◆ **Exercises to complete**
1 > From the article about toxic people, list everything it tells the reader to think of as part of their own future.
2 > Answer these questions from the article about toxic people:
(a) Which year does it call the year of new beginnings?
(b) What does it name as the first step, as with any "recovery"?
(c) What alternative makes staying in the relationship seem so much better?
3 > Write the next part of the article about toxic people, picking up after its last sentence.

◆ **Exercise text**
One of the things everyone hears at the beginning of every new year is that it is time to grow--time to build the best "you" you can become, and time to get rid of the things that were dragging you down in years past.
Often, these drag-down factors are toxic people: the people we keep around, to everyone's confusion, despite how negatively they may affect us.
No matter how hard we try, sometimes we just can't leave these people in the past... but 2017 is the year of new beginnings, right? (Well duh, every year is...but this time we're serious.)
It's never easy, but as with any "recovery," the first step is admitting to yourself that people may be causing you more pain than goodness... and once you realize that you're in a toxic relationship, you're set on your way to leave them in the past.
Here are 6 Reasons You Can't Leave Toxic People:
1. You’re afraid to be alone.
Being alone is scary, and the thought of it terrifies you. You know that being in this relationship isn't what's best for you, but it seems so much better than the alternative... loneliness. Being alone isn't easier than being in a toxic relationship by any means, but rather than chipping at your self worth, you spend time with yourself, and build an image of yourself based on your own definition. This year, you're going to learn to love yourself; once that happens, being alone won't seem quite as lonely.
2. You’re afraid to see them move on.
It's one thing for you to move on, and it's a completely different thing to see them move on without you. You feel like if you stick around, they will too, and you won't have to bear watching them grow without you. Rather than thinking of them moving on, think of your own future-- happy, new relationships, fun and outgoing friends, new and knowledgeable acquaintances... think of how much you will grow and blossom! With this new growth, you'll be too busy to even notice where they are going.

◆ **Study material**
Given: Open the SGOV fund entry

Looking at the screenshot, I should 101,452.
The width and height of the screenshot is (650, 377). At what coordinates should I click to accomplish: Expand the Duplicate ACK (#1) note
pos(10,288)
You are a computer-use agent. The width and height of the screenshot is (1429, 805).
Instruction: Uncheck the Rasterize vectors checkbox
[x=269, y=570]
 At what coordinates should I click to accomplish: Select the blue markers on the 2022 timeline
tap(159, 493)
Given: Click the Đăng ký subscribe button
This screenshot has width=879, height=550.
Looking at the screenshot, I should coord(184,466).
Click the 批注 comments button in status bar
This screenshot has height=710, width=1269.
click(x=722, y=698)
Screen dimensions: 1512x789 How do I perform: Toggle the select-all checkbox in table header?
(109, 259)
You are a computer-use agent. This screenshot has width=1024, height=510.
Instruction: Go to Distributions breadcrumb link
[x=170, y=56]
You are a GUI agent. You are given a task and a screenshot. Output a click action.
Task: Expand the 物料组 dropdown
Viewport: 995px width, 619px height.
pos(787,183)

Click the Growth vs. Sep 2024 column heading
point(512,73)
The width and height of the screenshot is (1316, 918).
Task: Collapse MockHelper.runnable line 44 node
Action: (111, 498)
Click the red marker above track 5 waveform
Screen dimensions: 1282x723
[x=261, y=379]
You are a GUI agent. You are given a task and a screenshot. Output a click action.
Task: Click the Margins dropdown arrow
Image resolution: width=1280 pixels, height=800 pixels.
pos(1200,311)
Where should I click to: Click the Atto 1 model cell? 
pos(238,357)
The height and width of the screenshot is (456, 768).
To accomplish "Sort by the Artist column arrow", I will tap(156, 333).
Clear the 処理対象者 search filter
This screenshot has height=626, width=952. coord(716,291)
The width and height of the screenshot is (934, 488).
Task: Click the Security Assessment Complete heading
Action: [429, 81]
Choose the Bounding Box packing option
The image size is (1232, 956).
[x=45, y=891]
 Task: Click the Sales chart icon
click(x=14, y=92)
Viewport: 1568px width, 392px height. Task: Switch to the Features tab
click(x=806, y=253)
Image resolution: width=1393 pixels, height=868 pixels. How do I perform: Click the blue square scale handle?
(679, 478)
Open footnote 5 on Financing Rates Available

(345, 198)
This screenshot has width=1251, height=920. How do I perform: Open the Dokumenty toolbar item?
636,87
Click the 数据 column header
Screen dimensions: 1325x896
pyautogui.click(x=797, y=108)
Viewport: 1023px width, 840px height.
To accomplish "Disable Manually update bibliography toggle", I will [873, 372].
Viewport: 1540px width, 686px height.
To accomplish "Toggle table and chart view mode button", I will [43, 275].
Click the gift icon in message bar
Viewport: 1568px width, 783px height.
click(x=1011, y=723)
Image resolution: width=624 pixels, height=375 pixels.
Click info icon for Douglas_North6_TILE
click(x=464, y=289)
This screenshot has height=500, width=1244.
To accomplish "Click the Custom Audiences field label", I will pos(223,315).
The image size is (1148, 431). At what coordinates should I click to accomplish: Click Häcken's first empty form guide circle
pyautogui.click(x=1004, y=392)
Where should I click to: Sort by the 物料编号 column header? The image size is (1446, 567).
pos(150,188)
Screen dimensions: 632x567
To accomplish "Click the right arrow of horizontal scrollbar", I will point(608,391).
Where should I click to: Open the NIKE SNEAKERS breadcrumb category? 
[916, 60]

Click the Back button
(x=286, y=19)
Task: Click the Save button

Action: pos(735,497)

◆ **Numbered answers**
1 >
- Happy, new relationships
- Fun and outgoing friends
- New and knowledgeable acquaintances

2 >
(a) 2017
(b) Admitting to yourself that people may be causing you more pain than goodness
(c) Loneliness

3 >
3. You’re too comfortable.
The kryptonite for so many, comfort can be a great thing and a terrifying thing all at once. So often you find yourself thinking about how much everything will change once you move on, and that scares you. You like having something familiar, something common, and something "normal," and anything else seems harsh and cold. But if there is one thing that is detrimental to success, it is comfort. Think of all the ways you will be challenged, changed, and pushed to grow! It might not be easy at first, but the maturity and change will be so worth it in the end.
4. You have insecurities.
5. You’re afraid to feel pain.
It's human nature to run from things that will hurt us, or things that will cause us suffering, so you avoid ending these relationships because you know it will hurt. And you're right--it will hurt. But it's a temporary pain that will dissolve over time, and so many more doors of comfort and reassurance will open if you make room for them.
6. You’re afraid to start over.
(This is the biggie.) Starting over sucks, and we all know it. Once you've built something, its daunting and frustrating to build it right back up from the ground. But what better time for you to start over than when the year has literally hit the "restart" button? Don't be afraid of starting over, and don't be afraid of new things and new experiences. By ending one relationship and building back up from the start, you have the ability to be the best you that you can possibly be, and you have so many learned experiences that will grow you and make these new relationships so much better than the toxic ones you'll be leaving behind.
The biggest thing going into the new year is knowing that it's never the end, and it's never too late. If you don't have the courage to move on yet, that's okay. Eventually you will.
Cheers to a year of being the best YOU you can possibly be, and breaking off whatever might be bringing you down.
Trust me- life is so much easier when the only direction you are moving is forward.